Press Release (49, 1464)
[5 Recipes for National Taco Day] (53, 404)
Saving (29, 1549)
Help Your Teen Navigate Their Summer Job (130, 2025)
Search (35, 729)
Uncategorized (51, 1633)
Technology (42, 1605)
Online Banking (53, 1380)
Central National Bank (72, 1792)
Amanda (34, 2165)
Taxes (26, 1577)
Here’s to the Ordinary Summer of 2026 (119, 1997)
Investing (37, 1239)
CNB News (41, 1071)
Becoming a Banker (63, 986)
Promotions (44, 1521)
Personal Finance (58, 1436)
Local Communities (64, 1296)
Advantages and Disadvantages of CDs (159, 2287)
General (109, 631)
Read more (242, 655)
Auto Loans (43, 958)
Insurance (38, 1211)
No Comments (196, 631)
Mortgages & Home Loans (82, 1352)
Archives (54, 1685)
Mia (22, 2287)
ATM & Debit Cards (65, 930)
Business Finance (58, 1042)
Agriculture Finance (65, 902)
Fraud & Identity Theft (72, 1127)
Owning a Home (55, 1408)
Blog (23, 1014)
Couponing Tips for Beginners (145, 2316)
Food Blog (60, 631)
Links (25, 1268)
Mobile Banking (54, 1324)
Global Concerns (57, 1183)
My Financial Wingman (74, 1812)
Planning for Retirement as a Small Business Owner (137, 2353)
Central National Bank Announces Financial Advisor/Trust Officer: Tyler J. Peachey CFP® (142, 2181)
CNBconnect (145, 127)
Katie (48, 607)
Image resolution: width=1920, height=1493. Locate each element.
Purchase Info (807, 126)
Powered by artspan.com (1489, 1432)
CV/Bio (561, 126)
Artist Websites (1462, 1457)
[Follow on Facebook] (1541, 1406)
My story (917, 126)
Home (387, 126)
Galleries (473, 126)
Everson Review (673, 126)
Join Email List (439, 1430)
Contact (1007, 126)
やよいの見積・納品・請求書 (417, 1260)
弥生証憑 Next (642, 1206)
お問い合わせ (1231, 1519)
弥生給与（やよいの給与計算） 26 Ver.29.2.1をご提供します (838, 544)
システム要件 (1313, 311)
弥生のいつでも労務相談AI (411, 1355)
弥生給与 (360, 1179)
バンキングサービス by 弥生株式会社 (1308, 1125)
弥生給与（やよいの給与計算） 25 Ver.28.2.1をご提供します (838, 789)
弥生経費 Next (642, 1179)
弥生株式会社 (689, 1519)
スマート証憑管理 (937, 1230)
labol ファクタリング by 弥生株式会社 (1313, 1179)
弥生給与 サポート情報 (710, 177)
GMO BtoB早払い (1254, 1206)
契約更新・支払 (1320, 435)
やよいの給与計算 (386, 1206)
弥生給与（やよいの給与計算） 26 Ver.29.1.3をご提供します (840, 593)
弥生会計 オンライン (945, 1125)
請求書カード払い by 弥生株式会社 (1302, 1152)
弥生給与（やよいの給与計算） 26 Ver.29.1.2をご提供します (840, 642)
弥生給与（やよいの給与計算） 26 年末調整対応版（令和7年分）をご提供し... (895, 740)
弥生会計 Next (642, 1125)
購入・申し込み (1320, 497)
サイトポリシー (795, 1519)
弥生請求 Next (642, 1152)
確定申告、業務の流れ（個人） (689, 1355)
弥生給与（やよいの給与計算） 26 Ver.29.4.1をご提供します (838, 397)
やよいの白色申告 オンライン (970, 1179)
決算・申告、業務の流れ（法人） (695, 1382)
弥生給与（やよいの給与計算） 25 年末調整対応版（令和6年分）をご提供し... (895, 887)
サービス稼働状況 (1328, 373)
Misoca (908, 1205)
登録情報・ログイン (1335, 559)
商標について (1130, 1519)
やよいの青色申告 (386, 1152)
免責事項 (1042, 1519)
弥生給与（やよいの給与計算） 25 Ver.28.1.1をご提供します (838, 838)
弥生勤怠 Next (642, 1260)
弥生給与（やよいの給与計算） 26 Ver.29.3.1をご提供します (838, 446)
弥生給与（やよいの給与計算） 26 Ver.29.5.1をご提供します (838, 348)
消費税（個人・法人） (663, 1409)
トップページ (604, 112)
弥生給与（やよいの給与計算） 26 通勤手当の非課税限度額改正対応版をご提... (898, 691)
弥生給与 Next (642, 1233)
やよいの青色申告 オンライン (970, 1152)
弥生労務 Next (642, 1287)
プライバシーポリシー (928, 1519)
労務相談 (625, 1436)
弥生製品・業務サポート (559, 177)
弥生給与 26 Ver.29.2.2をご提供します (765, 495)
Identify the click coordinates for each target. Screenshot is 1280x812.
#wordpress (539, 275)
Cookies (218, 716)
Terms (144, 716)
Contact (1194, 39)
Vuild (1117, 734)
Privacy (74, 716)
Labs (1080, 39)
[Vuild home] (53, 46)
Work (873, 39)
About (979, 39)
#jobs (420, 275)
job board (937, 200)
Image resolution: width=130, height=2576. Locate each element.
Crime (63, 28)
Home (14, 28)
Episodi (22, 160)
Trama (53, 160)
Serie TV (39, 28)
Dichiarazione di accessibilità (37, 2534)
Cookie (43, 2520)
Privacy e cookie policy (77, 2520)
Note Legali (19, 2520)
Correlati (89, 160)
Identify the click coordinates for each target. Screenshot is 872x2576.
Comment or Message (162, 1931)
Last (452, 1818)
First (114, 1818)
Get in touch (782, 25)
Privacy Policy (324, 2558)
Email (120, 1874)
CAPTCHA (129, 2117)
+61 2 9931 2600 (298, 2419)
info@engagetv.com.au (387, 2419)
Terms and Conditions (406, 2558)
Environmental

────

WHAT YOU ARE ASKED TO DO: Retype exactly the lines from the first line of the records above through the line containing "弥生給与（やよいの給与計算） 26 Ver.29.4.1をご提供します", both included, and nothing else.

WRITTEN SOLUTION:
Press Release (49, 1464)
[5 Recipes for National Taco Day] (53, 404)
Saving (29, 1549)
Help Your Teen Navigate Their Summer Job (130, 2025)
Search (35, 729)
Uncategorized (51, 1633)
Technology (42, 1605)
Online Banking (53, 1380)
Central National Bank (72, 1792)
Amanda (34, 2165)
Taxes (26, 1577)
Here’s to the Ordinary Summer of 2026 (119, 1997)
Investing (37, 1239)
CNB News (41, 1071)
Becoming a Banker (63, 986)
Promotions (44, 1521)
Personal Finance (58, 1436)
Local Communities (64, 1296)
Advantages and Disadvantages of CDs (159, 2287)
General (109, 631)
Read more (242, 655)
Auto Loans (43, 958)
Insurance (38, 1211)
No Comments (196, 631)
Mortgages & Home Loans (82, 1352)
Archives (54, 1685)
Mia (22, 2287)
ATM & Debit Cards (65, 930)
Business Finance (58, 1042)
Agriculture Finance (65, 902)
Fraud & Identity Theft (72, 1127)
Owning a Home (55, 1408)
Blog (23, 1014)
Couponing Tips for Beginners (145, 2316)
Food Blog (60, 631)
Links (25, 1268)
Mobile Banking (54, 1324)
Global Concerns (57, 1183)
My Financial Wingman (74, 1812)
Planning for Retirement as a Small Business Owner (137, 2353)
Central National Bank Announces Financial Advisor/Trust Officer: Tyler J. Peachey CFP® (142, 2181)
CNBconnect (145, 127)
Katie (48, 607)
Image resolution: width=1920, height=1493. Locate each element.
Purchase Info (807, 126)
Powered by artspan.com (1489, 1432)
CV/Bio (561, 126)
Artist Websites (1462, 1457)
[Follow on Facebook] (1541, 1406)
My story (917, 126)
Home (387, 126)
Galleries (473, 126)
Everson Review (673, 126)
Join Email List (439, 1430)
Contact (1007, 126)
やよいの見積・納品・請求書 (417, 1260)
弥生証憑 Next (642, 1206)
お問い合わせ (1231, 1519)
弥生給与（やよいの給与計算） 26 Ver.29.2.1をご提供します (838, 544)
システム要件 (1313, 311)
弥生のいつでも労務相談AI (411, 1355)
弥生給与 (360, 1179)
バンキングサービス by 弥生株式会社 (1308, 1125)
弥生給与（やよいの給与計算） 25 Ver.28.2.1をご提供します (838, 789)
弥生経費 Next (642, 1179)
弥生株式会社 (689, 1519)
スマート証憑管理 (937, 1230)
labol ファクタリング by 弥生株式会社 (1313, 1179)
弥生給与 サポート情報 (710, 177)
GMO BtoB早払い (1254, 1206)
契約更新・支払 (1320, 435)
やよいの給与計算 (386, 1206)
弥生給与（やよいの給与計算） 26 Ver.29.1.3をご提供します (840, 593)
弥生会計 オンライン (945, 1125)
請求書カード払い by 弥生株式会社 (1302, 1152)
弥生給与（やよいの給与計算） 26 Ver.29.1.2をご提供します (840, 642)
弥生給与（やよいの給与計算） 26 年末調整対応版（令和7年分）をご提供し... (895, 740)
弥生会計 Next (642, 1125)
購入・申し込み (1320, 497)
サイトポリシー (795, 1519)
弥生請求 Next (642, 1152)
確定申告、業務の流れ（個人） (689, 1355)
弥生給与（やよいの給与計算） 26 Ver.29.4.1をご提供します (838, 397)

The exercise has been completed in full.